A few years later, David Kaplan, Ph.D., chief professional officer of the American Counseling Association, elaborated on how we handle celebrity death on social media:

"We are social creatures, we are meant to be with other people when we face adversity," Kaplan said. "That's going to mean different things for different generations. It may mean physically being with people ... or it could also extend to online. You can get hundreds of people saying, 'I know what you're going through.' And that's very healing for us."

Connecting with other fans and sharing that mutual feeling not only makes grieving easier to deal with - it empowers and strengthens communities to do something great.

In response to Nimoy's passing, fans and fellow celebrities have gone above and beyond to celebrate his life rather than mourn: players of the Star Trek Online game came together on the in-game planet of Vulcan to salute Nimoy, and others took out a billboard in Atlanta in his memory.

via uproxx
via uproxx

Nimoy's long-time friend and Star Trek co-star, William Shatner, was incredibly distraught about not making Nimoy's funeral (Shatner chose to attend a charity event instead - something that this author believes the caring Nimoy would have wanted, anyway) and decided to hold a "twitter memorial" for the actor.

Over time, grief turned in to a celebration of Nimoy's life, and fans shared their stories of how he affected their lives.
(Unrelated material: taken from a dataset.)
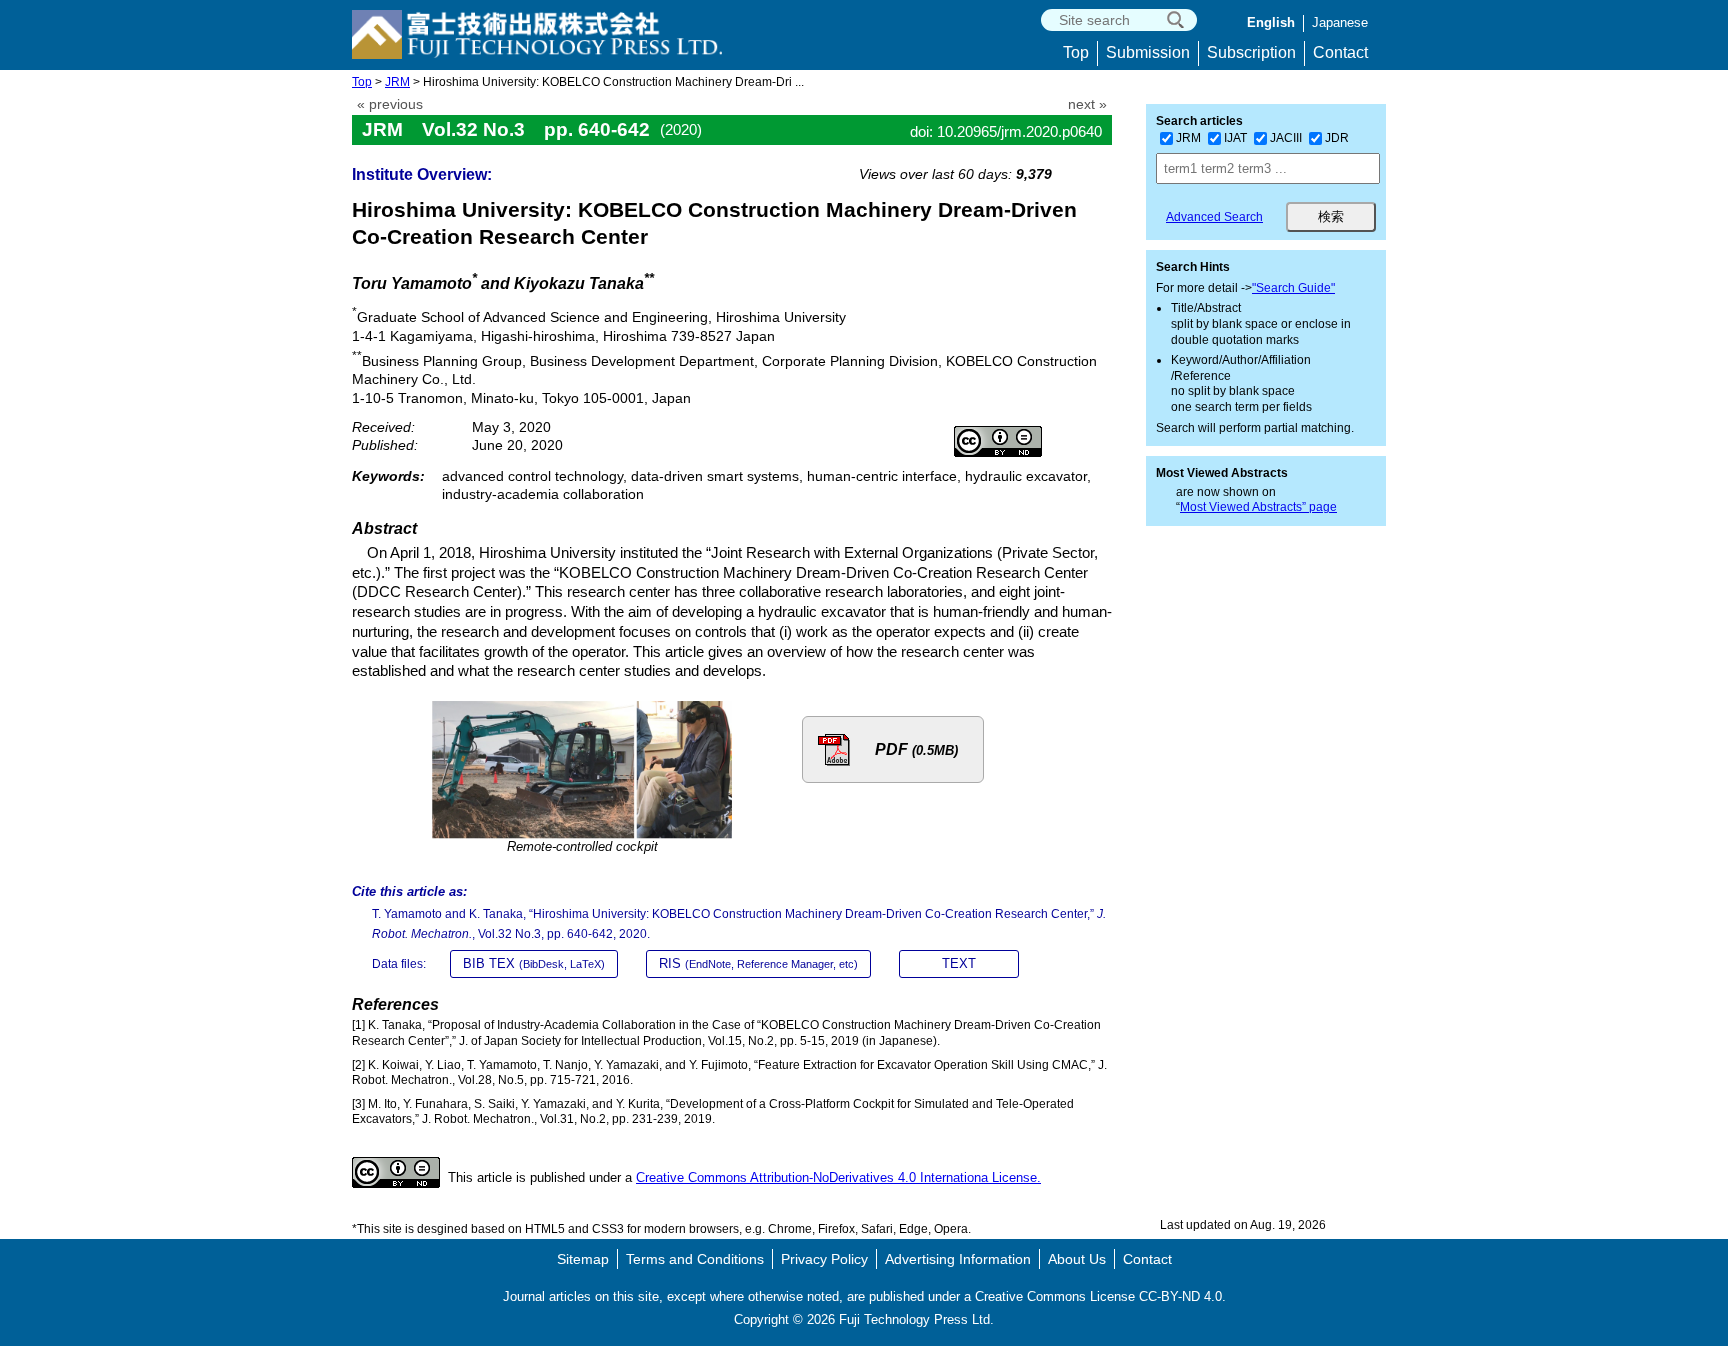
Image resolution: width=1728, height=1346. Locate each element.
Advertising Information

Worldwide fans blogged about how Spock's personal trials reflected on the pains they felt growing up, the challenges of being a teenager, and even the effect he had on LGBT fans who needed someone to look to for confidence.

At the end of the day, Nimoy's positive influence and undeniable spirit united people from all around the world who were reminded, once more, of those special moments and memories that helped them become who they are.

Does Social Media Help?

Baymax supports Hiro
Baymax supports Hiro

Another fantastic excerpt from The Atlantic's piece on grief via social media includes wide words from media psychologist Jerri Hogg:

Hogg describes social media as “just the new current tool that connects us with friends and family,” rather than a new behavior. “Is it good? Is it bad?” she asked. “No, I think it is just different. The primary drivers for the behavior haven't changed. We need to adjust to the new normal.”

It's not a stretch to say that we are culturally fascinated with death, but the light in the darkness is what happens when these tragedies bring us together. A celebration of a long, prosperous and charitable life can serve to remind us that life is precious, but what they do for us as fans is bring us together as a group. We are reminded once more that we are not alone, and that we are not wrong for feeling as though we have lost someone important.